Sunday, August 31, 2008

People as Clocks

Deanna and I were walking around the lake this morning. As we passed people going the other direction we'd usually hear one of two things: "Hello" or "Good Morning". However, as I paid more attention I realized that I never heard "Good Morning" - it was always getting truncated to "Morning".

That's when I realized I also heard people say something similar after lunch: "Afternoon", or when walking at night: "Evening".

Are these people greeting me, or telling me the time of day?

I think when I walk around at lunch time I'm going to start greeting strangers with a cheerful "12pm", or when walking in the morning I'll use a bright and sunny "6am!" Now when people pass me they will now know I'm happy to see them and what time of day it is.

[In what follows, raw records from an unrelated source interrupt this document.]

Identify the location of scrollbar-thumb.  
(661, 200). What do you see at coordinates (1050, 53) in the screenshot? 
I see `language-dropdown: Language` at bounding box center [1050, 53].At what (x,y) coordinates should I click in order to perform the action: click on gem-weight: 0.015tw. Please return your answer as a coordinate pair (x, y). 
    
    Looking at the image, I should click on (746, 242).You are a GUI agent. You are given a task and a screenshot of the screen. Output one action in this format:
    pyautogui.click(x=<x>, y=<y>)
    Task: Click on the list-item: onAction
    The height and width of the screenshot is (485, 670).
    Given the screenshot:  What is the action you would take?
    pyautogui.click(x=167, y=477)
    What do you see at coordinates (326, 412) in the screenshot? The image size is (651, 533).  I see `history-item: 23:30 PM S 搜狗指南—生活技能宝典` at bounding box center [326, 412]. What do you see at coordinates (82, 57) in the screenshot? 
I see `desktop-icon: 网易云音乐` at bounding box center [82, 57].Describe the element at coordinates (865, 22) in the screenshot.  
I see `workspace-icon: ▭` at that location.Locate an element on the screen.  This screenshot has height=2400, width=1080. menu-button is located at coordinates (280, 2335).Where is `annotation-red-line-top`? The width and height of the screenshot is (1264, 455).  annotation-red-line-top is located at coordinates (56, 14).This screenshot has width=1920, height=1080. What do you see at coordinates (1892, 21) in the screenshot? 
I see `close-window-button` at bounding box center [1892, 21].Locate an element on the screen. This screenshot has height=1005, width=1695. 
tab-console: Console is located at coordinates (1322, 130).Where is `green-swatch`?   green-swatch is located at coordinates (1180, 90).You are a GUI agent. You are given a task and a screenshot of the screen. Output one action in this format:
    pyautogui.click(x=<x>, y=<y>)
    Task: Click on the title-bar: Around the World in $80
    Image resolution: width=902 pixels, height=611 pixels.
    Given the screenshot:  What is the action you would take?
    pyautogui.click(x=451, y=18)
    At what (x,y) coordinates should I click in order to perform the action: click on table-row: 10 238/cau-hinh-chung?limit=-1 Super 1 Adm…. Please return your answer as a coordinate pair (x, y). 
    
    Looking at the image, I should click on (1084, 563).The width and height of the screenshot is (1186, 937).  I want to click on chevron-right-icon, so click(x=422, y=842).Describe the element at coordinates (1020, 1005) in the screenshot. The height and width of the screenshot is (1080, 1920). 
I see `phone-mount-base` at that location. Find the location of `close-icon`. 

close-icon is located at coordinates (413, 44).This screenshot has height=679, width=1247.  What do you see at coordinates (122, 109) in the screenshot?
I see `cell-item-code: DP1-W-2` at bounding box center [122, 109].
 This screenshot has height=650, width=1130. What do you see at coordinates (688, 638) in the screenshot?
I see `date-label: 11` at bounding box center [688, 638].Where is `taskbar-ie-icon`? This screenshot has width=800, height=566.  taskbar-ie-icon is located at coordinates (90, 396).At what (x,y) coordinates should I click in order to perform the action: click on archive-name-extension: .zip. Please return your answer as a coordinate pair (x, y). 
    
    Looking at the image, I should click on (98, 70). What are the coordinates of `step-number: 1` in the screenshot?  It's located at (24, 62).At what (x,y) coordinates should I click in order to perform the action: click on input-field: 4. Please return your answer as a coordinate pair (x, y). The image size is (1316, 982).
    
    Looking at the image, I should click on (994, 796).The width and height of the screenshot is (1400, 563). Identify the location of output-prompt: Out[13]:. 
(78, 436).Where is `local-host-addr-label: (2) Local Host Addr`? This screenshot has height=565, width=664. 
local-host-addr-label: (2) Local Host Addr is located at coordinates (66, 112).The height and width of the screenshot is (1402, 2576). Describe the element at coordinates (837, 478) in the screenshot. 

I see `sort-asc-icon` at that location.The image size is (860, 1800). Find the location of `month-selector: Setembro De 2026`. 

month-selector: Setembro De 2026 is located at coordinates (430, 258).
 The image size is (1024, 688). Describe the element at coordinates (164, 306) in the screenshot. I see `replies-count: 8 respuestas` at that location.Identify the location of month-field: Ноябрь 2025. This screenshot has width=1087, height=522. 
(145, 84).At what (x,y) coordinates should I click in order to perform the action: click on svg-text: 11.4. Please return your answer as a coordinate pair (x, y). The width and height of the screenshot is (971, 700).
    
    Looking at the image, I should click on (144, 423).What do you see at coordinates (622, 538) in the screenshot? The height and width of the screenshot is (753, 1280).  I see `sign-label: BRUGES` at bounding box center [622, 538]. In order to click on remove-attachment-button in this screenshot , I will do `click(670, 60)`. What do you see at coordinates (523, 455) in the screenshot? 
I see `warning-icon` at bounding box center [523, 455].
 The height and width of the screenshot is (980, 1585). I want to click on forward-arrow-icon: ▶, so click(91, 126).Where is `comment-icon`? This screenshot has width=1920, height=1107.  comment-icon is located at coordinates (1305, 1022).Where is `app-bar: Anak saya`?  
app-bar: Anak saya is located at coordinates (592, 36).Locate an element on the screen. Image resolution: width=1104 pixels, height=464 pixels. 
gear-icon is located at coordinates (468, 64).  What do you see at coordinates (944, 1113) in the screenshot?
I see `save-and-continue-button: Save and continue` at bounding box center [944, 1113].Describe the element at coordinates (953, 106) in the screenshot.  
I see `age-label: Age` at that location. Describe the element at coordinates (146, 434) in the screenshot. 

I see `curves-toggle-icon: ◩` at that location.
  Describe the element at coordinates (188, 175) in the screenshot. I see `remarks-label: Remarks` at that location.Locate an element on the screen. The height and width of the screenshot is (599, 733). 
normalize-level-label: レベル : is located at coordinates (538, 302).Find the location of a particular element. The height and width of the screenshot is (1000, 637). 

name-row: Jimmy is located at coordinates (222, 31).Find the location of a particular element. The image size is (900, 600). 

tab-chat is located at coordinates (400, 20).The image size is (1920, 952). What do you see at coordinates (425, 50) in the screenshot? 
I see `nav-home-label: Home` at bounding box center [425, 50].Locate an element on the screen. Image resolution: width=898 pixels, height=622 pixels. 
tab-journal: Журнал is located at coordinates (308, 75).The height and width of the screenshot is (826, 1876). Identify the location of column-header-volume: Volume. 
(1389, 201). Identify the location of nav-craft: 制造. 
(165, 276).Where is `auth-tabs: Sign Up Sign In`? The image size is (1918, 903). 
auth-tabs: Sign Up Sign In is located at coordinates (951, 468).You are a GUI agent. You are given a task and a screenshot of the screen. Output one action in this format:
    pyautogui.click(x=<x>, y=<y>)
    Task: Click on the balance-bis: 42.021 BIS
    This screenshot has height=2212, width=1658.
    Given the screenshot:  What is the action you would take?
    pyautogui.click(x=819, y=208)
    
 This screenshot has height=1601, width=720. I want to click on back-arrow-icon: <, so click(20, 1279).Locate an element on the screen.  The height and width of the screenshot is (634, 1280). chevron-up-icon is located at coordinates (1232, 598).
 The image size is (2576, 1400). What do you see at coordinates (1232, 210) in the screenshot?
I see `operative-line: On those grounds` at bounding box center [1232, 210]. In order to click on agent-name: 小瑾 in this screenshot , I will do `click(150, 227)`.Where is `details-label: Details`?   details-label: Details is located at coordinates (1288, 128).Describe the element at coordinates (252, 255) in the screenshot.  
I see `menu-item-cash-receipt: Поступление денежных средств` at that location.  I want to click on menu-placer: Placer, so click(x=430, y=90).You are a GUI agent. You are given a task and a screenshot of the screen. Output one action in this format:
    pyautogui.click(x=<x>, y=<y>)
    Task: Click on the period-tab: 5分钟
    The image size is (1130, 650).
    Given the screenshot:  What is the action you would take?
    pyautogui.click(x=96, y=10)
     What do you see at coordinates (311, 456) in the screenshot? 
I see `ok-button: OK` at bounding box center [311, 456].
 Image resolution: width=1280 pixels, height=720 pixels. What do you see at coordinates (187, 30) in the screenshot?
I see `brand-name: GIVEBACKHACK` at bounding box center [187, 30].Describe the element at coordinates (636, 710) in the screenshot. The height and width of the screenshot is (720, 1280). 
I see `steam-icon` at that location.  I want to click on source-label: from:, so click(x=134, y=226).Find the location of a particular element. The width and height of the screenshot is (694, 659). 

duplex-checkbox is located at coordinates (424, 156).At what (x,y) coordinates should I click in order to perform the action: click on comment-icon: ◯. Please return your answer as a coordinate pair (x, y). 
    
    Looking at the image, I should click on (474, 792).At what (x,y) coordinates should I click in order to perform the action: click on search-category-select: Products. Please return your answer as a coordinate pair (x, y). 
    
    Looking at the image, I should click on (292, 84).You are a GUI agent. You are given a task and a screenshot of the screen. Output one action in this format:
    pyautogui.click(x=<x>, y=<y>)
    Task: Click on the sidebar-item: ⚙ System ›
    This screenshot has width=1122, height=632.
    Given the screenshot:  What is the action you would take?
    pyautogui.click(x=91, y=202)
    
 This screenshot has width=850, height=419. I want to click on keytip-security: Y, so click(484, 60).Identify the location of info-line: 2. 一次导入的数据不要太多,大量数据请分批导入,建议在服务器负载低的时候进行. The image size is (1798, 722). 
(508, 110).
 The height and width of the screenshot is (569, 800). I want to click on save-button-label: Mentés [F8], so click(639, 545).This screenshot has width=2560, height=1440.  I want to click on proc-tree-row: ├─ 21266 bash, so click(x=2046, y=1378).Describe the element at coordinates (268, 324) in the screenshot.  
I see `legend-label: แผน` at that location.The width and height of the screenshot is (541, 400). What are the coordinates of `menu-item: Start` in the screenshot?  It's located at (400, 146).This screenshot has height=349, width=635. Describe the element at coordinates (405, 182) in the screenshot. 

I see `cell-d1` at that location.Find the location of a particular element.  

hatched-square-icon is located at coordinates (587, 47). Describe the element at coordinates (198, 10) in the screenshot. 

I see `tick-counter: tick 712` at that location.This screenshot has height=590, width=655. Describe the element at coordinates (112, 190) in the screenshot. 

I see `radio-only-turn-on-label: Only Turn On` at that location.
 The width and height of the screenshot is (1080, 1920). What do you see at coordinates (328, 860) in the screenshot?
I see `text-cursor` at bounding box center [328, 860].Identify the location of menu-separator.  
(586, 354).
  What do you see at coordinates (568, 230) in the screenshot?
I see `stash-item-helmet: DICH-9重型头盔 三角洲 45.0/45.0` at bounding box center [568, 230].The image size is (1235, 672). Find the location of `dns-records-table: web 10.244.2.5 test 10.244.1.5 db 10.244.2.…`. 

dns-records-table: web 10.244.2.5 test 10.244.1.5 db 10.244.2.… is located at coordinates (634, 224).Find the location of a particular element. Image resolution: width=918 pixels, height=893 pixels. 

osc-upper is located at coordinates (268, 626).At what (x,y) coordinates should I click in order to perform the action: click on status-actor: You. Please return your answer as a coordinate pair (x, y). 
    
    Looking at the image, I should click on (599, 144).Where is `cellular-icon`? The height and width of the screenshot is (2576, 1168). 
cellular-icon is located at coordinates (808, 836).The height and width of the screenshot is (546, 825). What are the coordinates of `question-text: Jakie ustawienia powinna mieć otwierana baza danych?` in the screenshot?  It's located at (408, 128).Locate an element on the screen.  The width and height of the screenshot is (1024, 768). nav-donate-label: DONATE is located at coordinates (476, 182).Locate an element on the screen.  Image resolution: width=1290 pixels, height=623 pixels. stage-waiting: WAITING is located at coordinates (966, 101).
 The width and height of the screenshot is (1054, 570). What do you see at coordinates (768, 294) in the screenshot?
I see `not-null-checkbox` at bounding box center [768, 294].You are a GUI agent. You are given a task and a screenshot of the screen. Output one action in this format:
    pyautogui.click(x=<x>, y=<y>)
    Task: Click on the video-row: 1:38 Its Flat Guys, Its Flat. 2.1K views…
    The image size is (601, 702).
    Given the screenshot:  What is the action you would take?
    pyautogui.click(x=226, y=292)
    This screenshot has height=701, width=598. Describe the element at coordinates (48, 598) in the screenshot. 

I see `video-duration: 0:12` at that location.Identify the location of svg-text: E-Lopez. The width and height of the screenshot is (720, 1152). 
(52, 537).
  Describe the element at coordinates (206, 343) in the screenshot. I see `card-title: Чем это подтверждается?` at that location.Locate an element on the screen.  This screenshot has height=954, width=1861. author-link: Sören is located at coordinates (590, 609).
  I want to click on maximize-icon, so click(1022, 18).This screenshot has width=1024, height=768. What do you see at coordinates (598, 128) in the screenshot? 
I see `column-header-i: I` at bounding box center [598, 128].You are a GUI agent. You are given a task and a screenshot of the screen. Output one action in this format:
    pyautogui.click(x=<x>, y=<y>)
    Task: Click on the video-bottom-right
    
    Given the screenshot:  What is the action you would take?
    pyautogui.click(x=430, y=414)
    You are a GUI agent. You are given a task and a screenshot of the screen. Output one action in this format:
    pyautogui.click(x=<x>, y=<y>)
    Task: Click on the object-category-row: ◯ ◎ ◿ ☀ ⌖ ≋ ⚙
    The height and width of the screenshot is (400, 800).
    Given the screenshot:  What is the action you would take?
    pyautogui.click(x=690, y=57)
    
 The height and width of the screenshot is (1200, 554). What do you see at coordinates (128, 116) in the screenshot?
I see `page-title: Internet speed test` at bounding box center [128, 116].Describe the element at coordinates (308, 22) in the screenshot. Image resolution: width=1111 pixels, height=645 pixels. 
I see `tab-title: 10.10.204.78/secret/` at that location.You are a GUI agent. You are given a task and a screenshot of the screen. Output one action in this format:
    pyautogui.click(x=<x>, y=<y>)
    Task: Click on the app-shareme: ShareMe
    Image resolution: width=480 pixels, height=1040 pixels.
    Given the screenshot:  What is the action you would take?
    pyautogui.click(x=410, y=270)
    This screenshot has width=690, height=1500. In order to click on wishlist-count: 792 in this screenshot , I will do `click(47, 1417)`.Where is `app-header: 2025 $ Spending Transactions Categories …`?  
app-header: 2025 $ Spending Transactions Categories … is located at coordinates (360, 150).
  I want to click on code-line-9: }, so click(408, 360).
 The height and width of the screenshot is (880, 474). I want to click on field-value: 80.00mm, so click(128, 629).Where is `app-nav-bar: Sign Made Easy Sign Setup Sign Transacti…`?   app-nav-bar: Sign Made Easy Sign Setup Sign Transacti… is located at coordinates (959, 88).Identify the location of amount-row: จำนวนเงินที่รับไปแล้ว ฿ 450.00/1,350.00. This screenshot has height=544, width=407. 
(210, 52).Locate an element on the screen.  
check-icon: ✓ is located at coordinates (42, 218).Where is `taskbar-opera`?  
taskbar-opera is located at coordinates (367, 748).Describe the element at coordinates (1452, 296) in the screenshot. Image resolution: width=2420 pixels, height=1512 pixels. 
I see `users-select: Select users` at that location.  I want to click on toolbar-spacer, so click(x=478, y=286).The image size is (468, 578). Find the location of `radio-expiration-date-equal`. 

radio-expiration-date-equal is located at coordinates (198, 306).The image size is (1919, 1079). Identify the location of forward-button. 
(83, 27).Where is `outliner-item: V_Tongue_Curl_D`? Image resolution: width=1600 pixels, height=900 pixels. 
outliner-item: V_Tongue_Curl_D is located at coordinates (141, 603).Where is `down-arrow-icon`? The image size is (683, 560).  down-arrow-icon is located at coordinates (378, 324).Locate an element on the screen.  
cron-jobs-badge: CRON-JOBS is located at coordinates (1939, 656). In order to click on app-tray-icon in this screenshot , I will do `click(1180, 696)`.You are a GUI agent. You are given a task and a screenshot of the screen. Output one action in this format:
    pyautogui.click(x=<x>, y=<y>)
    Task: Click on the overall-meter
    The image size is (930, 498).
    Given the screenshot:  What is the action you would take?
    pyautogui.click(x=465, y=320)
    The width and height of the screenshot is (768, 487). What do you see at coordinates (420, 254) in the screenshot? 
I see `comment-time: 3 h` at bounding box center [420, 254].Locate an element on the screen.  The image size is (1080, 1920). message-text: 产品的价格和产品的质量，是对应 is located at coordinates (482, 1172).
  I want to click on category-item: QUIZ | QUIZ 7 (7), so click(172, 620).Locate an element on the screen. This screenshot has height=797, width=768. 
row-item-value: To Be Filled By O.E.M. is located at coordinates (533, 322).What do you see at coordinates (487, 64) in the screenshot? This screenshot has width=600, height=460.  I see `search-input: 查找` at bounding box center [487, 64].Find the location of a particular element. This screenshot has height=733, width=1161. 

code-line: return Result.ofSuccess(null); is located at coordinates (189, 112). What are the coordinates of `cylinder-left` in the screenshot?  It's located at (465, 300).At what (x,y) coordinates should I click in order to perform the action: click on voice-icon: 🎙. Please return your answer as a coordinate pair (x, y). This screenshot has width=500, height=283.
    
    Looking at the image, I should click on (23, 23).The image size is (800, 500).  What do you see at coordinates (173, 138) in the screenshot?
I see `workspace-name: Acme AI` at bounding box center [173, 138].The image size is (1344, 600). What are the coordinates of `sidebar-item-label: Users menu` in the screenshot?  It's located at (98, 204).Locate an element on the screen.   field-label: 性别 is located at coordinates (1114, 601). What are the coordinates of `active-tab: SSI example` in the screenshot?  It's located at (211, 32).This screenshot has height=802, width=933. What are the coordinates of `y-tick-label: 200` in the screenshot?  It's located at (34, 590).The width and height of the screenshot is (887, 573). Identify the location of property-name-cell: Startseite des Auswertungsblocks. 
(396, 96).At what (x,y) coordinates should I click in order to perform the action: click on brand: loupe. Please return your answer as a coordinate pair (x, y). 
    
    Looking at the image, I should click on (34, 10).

I'll be polite and useful.

1 comment:

Robb said...

When studying Linguistics in Utah, I came across an article of a US linguist who had gone to work in the Lower Mainland. He quickly became baffled by these "Morning," "Afternoon," but most specifically the "Evening," or "Night" greetings. He too deduced that such words were truncated greetings for "Good Afternoon" and such.

However, what surprised him more was the timing if some of the greetings. He would even hear people use "Evening" or "Night" at the end of the work day. He thought, do these Canadians consider the evening/night to begin at 4pm?!

What he later discovered was that "Night" was not just truncated for "Good Night" but rather, "I hope that you have a Good Night after you go home to your family" and was used as a parting greeting rather than a welcoming greeting. People would day, "Night" to each other as they left work, wishing each other a pleasant evening after they got home.

It's so obvious to the users, but when you think about it, our language use is odd sometimes, and it looks as though you have found another oddity to time greetings.